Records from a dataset

☆ ☆ ☆ ☆

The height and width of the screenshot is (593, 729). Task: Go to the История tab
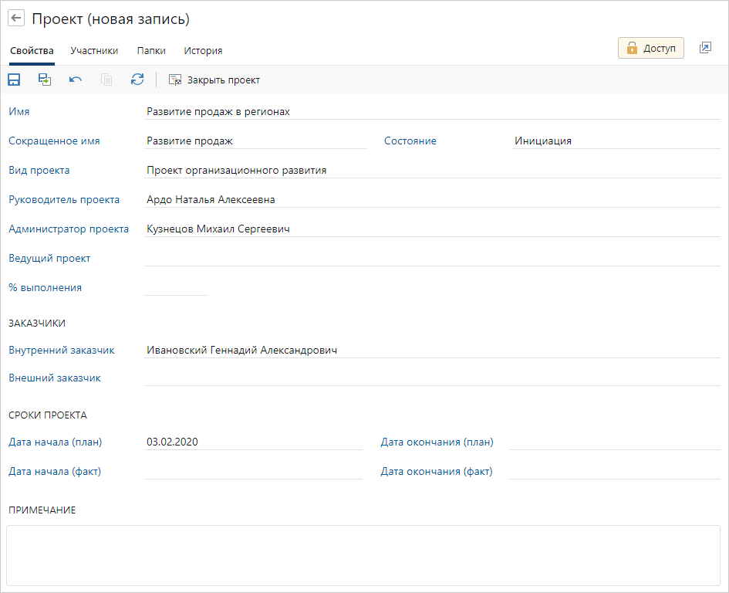(203, 51)
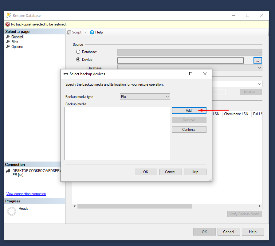Click the General page wrench icon
This screenshot has width=275, height=246.
coord(8,37)
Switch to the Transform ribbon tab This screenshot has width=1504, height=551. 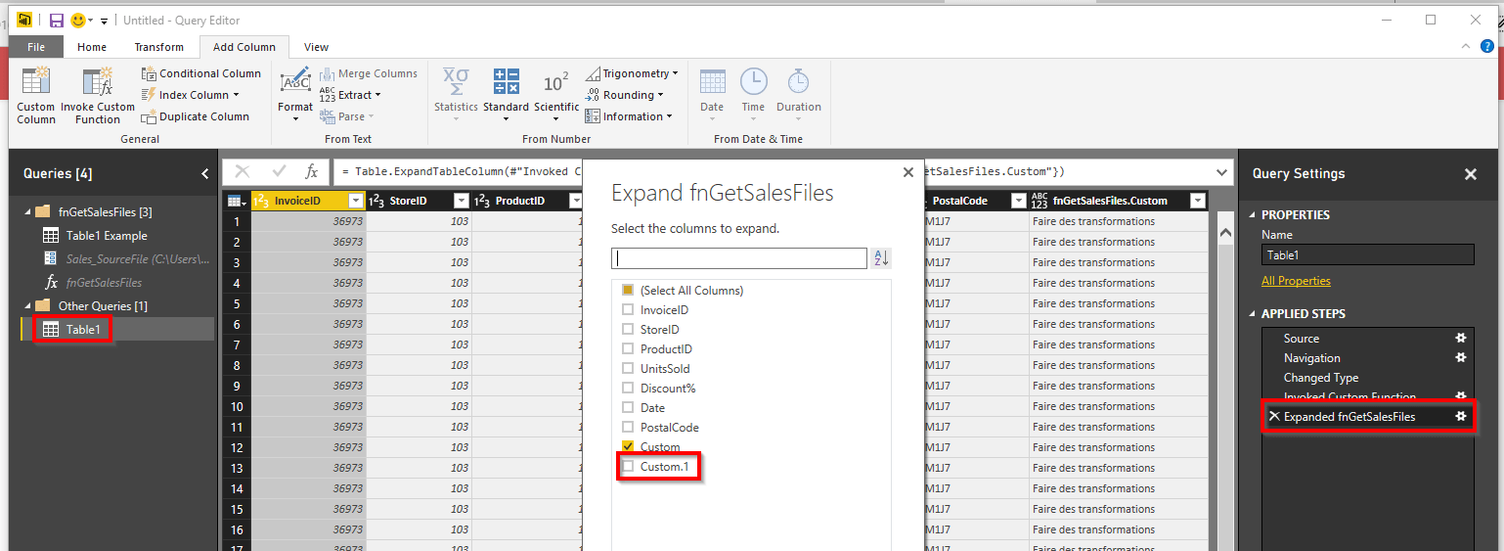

☆ ☆ ☆ ☆

● **Try it**
All of the entries above should be copied exactly, except for the pictures.

● **Written answer**
The height and width of the screenshot is (593, 729). Task: Go to the История tab
(203, 51)
Click the General page wrench icon
This screenshot has width=275, height=246.
coord(8,37)
Switch to the Transform ribbon tab This screenshot has width=1504, height=551. 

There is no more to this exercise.